About the d’Art

Ted and d'Art

Welcome to Trubright d’Art, which is the made-up contraction for Ted Rubright Digital Art. I call the images “techno-spiritual constructs” because they seem to evoke a deeper meaning or connection then one would expect from computer generated or fractal designs. The images that I create have to evoke something in the viewer. Like David Letterman, I constantly ask the question, “Is it anything?” Most often it isn’t and even if it is, I’m not sure exactly what it is. Happily, that doesn’t matter because the brain of the viewer will fill in the gaps. That’s the beauty of the d’Art: it is similar to the phenomenon of people seeing faces in clouds or potatoes or the Virgin Mary in a piece of tree bark. We want to see something in these mathematical and algorithmic constructs. And we do.

How it’s Made

People often ask me about the process I use to create digital prints. My images are generated using software that does for graphics what a keyboard synthesizer does for sound. It’s called ArtMatic Pro by U&I Software. Coming up with a picture in the graphics synth is almost identical to programming a musical synth. I start off with a promising idea and then tweak it until something good happens. Occasionally I hit a random image button and stumble on something beautiful but that’s rare. Often I come up empty-handed, like a lion that just misses the gazelle on a nature program. It’s very easy to be close to a good image only to have the whole thing collapse into a garbled mess!

About Ted

As for my bio, I am a classical percussionist with a day job in academic technology. Here’s a link to my musical “picture bio.” I started drawing as a small child and kept it up until high school when I spent more and more time studying music. For years I thought that I would get back to visual art but I didn’t know which direction to go in. One night my wife and a friend rented a movie about Picasso which I’m pretty sure was this one. Seeing his process was a revelation to me; I would have to be fearless before the blank paper. I decided that every attempt was just that, an attempt. There was nothing that couldn’t be thrown out or started over. This freed me up to experiment.
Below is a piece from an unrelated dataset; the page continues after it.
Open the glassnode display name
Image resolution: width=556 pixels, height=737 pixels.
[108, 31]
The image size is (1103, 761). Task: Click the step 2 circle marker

The first thing I did then was go back to the ink and watercolor drawings that I had done as a kid. I started with a pencil sketch and went over it with india ink. After cleaning up the drawing, I washed it with watercolor. They were semi-abstract but with hard edges and defined colors – somewhat cartoony. I did a lot of them in all sizes. Eventually I started painting parts of them with acrylic paint so they became “mixed media” on paper. Finally I jumed entirely to paint and started experimenting with abstraction.

The digital art happened concurrently with the analog art. I found some software that was essentially an image synthesizer. For a long time the results I was getting were pretty dismal. If anything good happened it was dumb luck and I couldn’t repeat the process. After years of on and off experimentation I got better and better at it, though there is still a lot of trial and error. Happy accidents are what it’s all about and also knowing when to stop.

I have done several shows of my ink and watercolor drawings, and am starting to show more of the d’Art.